The FBI and Justice Department are investigating members of the St Louis Cardinals organization to see if team executives hacked into databases maintained by the Houston Astros.
“The St Louis Cardinals are aware of the investigation into the security breach of the Houston Astros’ database,” read a team statement on Tuesday. “The team has fully cooperated with the investigation and will continue to do so. Given that this is an ongoing federal investigation, it is not appropriate for us to comment further.”
If Cardinals employees did indeed hack into the Astros files it would be the first known case of a sports team penetrating the secret communications of another team. It would also signal a new era of information tracking in an industry where the tiniest piece of information could be worth tens of millions of dollars.
The New York Times says the investigation, which is being run by the FBI’s Houston field office, has reached a point where subpoenas have been served on the Cardinals and Major League Baseball. The sources for the Times story did not name which Cardinals officials were under investigation and would not say if the team’s highest officials knew of the hacking. The subpoenas on the MLB are due to the Cardinals’ membership of the league, rather than any suspicion that league officials are guilty of any wrongdoing.
The story says that investigators believe the Cardinals were concerned that Astros general manager Jeff Luhnow had taken some of the team’s proprietary information with him to Houston and some team employees used a list of passwords he kept in St Louis to break into the Astros system.
“The FBI aggressively investigates all potential threats to public and private sector systems,” said the agency in a statement. “Once our investigations are complete, we pursue all appropriate avenues to hold accountable those who pose a threat in cyberspace.”

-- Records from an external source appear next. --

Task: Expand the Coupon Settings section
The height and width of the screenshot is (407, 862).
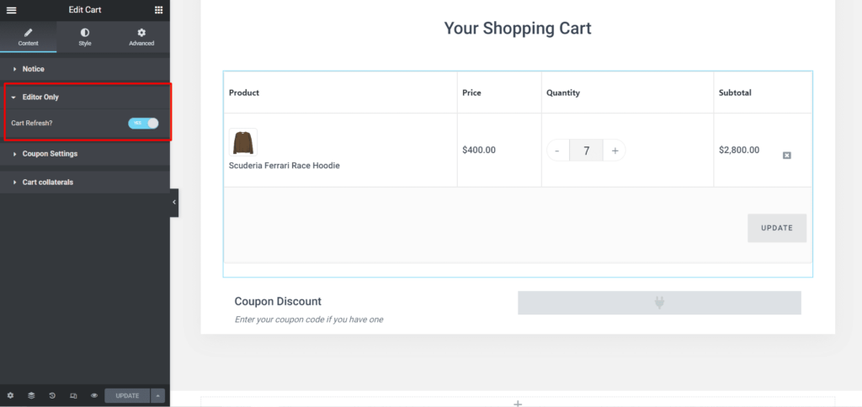Action: (50, 154)
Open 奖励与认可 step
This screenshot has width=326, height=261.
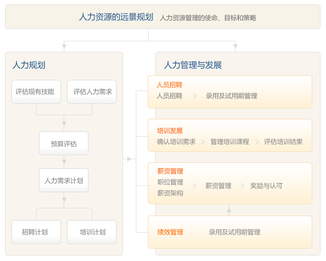click(x=266, y=186)
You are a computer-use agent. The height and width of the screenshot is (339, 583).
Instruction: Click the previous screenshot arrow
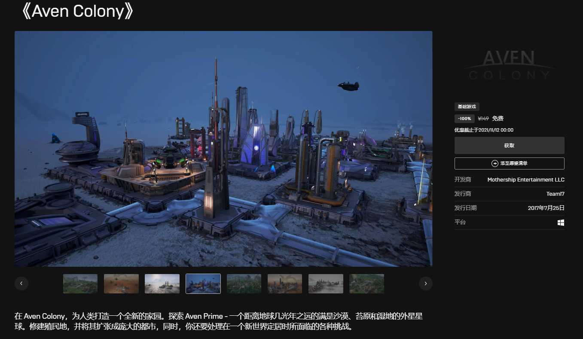[x=21, y=284]
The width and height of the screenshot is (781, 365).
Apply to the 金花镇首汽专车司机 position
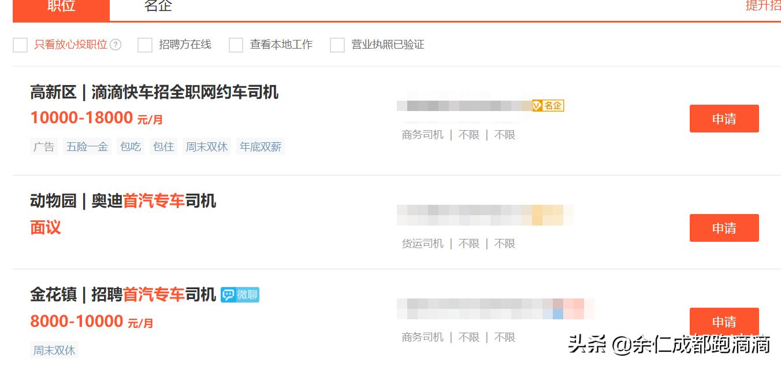click(724, 322)
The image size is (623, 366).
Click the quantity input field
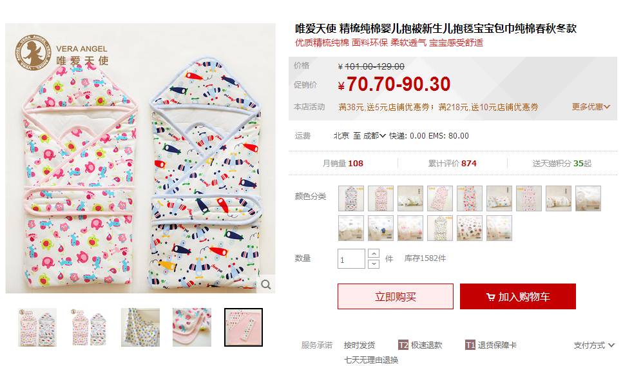351,258
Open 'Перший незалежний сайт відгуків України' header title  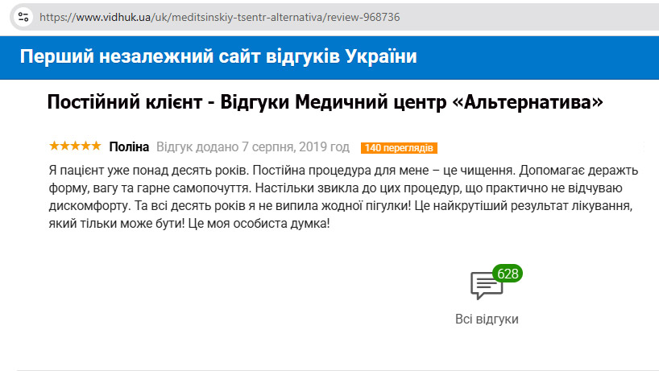pos(218,57)
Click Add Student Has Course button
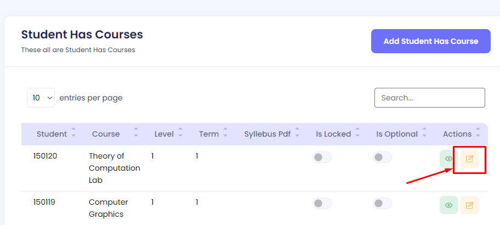This screenshot has width=500, height=225. pos(430,41)
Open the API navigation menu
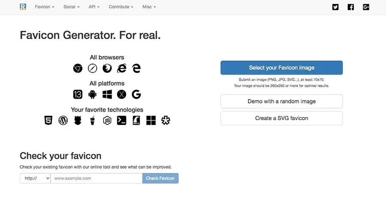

Luhnow previously worked for the Cardinals as vice president of baseball development before eventually becoming the team’s scouting director. Before he got to the team he worked in business development. He was brought in by owner William DeWitt in 2003 to bring an analytics approach to assessing talent. This sometimes pitted against him against more traditional baseball evaluators in a scene reminiscent of the Moneyball where A’s general manager Billy Beane challenges the thinking of longtime baseball scouts.
After the 2011 season, the Astros hired Luhnow as the team’s general manager. At the time, the Astros were in the National League Central, the same division as the Cardinals, making them close competitors. Houston has since been moved to the American League as part of a larger league alignment plan.
Luhnow, who has led a stunning turnaround that has seen Houston go from the worst team in baseball to first place in the American League West division. But his organization’s open boasting about its analytics expertise annoyed many in baseball. When it was revealed that his staff of like-minded numbers crunchers dumped information into a database called “Ground Control” many traditionalists in baseball rolled their eyes.
Last summer, several documents from Ground Control were posted by Deadspin and proved embarrassing to the team. Most of the leaked files revolved around trade talks with other teams, revealing trades possibilities that had never been known before – a breach of information that was not only damaging to the Astros but to the other teams named in the files since several of the players discussed had no idea their teams were open to dealing them.
According to the Times it was this release of information that led MLB to contact the FBI. Eventually, the FBI was able to trace the computer that infiltrated the Astros network, discovering it was a laptop in a home where some Cardinals employees lived.
The right stolen information could be worth a fortune to a team. For instance, one club’s medical reports on a player might show a serious injury that others don’t know about, devaluing that player in free agency. Knowledge about one team’s interest in trading a star player might affect the way it pursues players itself, a decision that might mean the difference of millions in potential contracts.
A spokesperson for the MLB commissioner, Rob Manfred, confirmed the league knew about the investigation. “[MLB] has been aware of and has fully cooperated with the federal investigation into the illegal breach of the Astros’ baseball operations database,” read a statement.
The Cardinals and Astros were division rivals in the National League between 1994 and 2012, a feud that peaked with consecutive NLCS meetings in 2004 and 2005. St Louis are one of the most decorated teams in baseball history, and have the best record in MLB this season at 42-21. They have won the World Series 11 times – more than any club but the Yankees – including two victories in the last decade, in 2011 and 2006.